She's  curled in a tight ball. The air is much colder than what Ibis expects as she unfurls, and when she reaches out with her forelegs for a back-arching stretch, her splayed toes drag through misted grass. With her eyes half-lidded, they close again and she draws in a long breath. It too is cold; refreshing, and tasting of—autumn?

As Ibis rises, she shakes some leaf-litter from her coat and observes the clustering gray of the clouds overhead, peeking through the canopy. Where is she? The Heartwood, yes, she knows this place. What was she doing here?

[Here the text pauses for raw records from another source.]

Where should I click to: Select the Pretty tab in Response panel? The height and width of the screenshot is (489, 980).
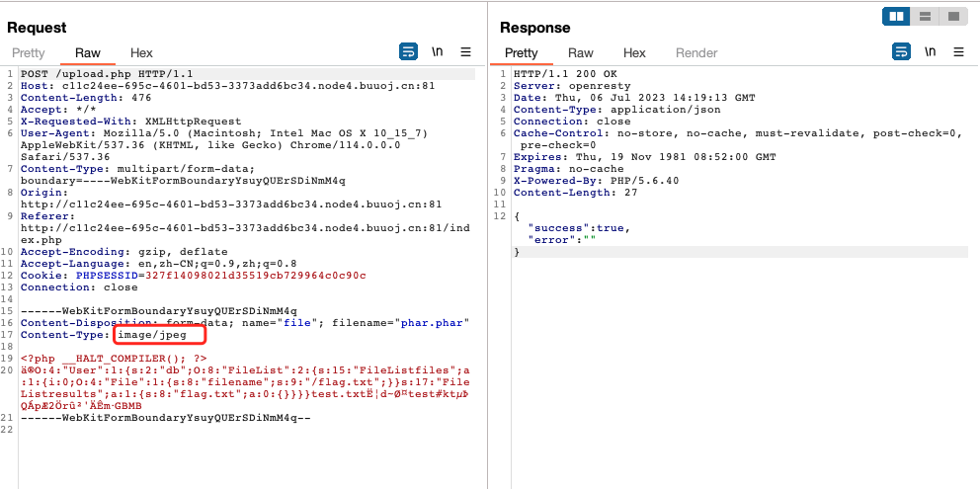point(522,53)
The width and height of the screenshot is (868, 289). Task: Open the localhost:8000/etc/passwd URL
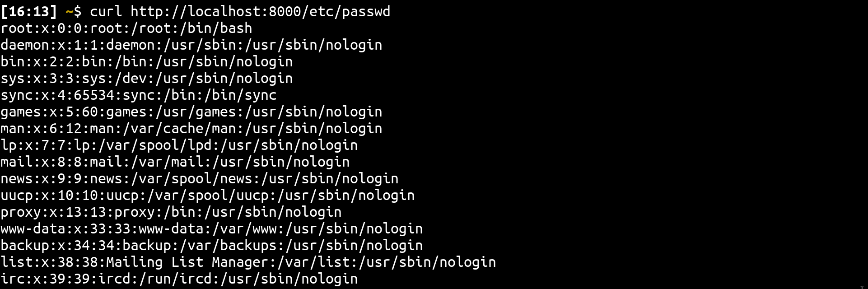tap(260, 11)
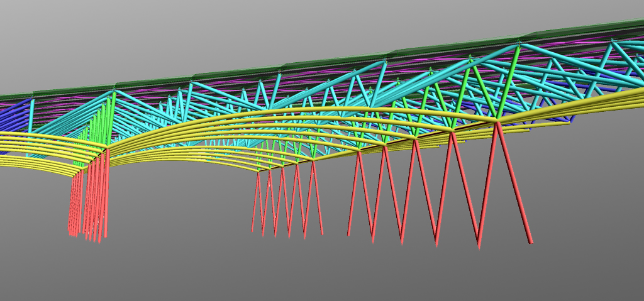
Task: Click the cyan vertical post near the left edge
Action: click(x=31, y=116)
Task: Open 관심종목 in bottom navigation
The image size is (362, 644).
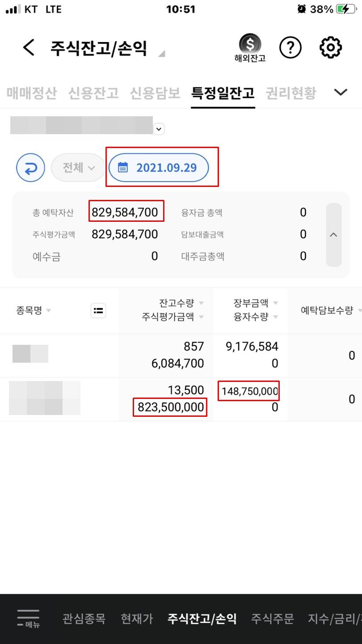Action: pyautogui.click(x=83, y=619)
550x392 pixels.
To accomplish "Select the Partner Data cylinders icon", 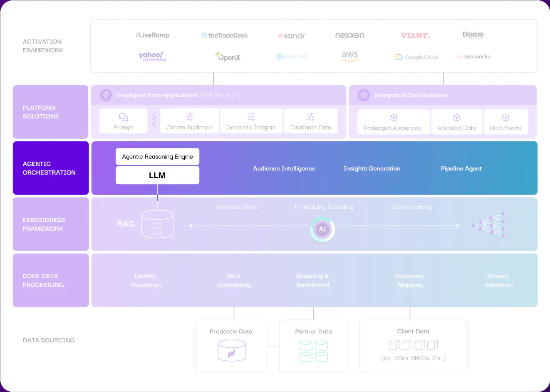I will tap(314, 351).
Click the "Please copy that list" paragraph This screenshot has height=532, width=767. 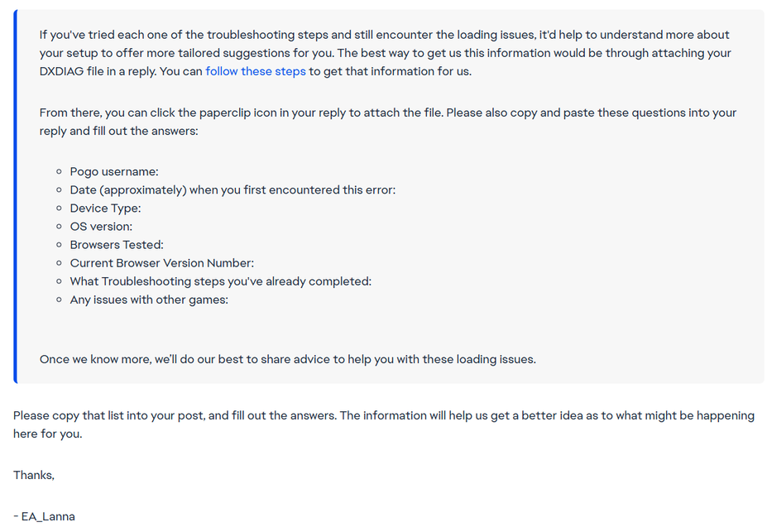(x=383, y=415)
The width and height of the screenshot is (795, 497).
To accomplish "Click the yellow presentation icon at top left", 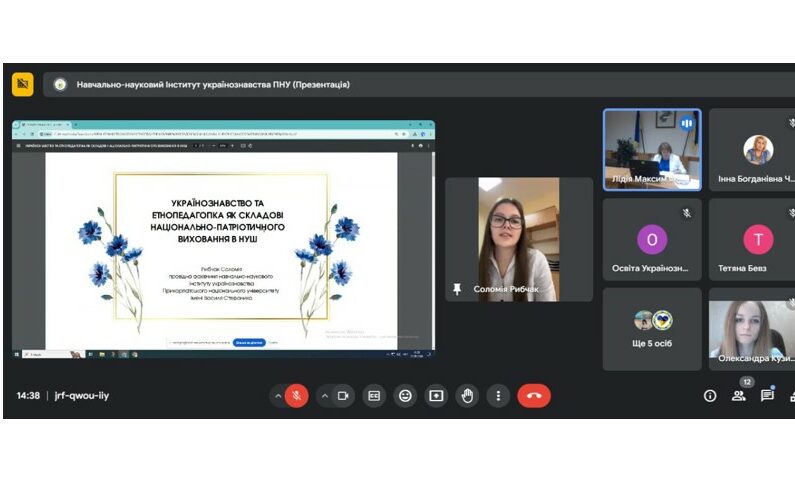I will tap(22, 84).
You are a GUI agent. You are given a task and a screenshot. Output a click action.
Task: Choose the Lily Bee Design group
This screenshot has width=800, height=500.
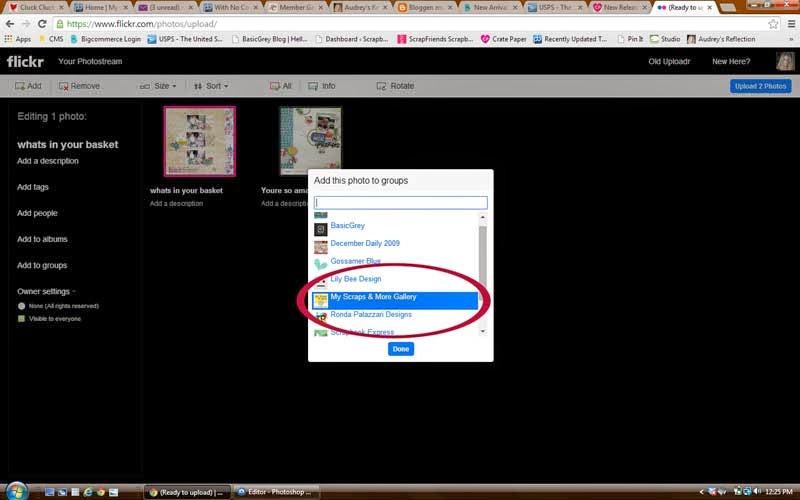click(356, 279)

As awareness and wakefulness creep through her Ibis ponders what adventure brought her this far, but she cannot be certain. She doesn't remember. In that absence there is softness, and she is unafraid of the blank space in her memory.

There is no hunger within her body, and she is well rested (if a bit disoriented). The overcast sky gave the impression that rain was on the way—although with the chill in the air, perhaps snow—and that would no doubt make the Heartwood look very pretty.

The woman follows a short trail from her sleeping place to a spacious section of the woods where the ground was lined with reds, golds, and the browns of leaves; there, she investigates the rich smell of the earth and with a darting look to her surroundings (as if someone might see her) Ibis lowered in to a play-bow of sorts, and with a frisk of her tail, made a mad leap in to the biggest pile.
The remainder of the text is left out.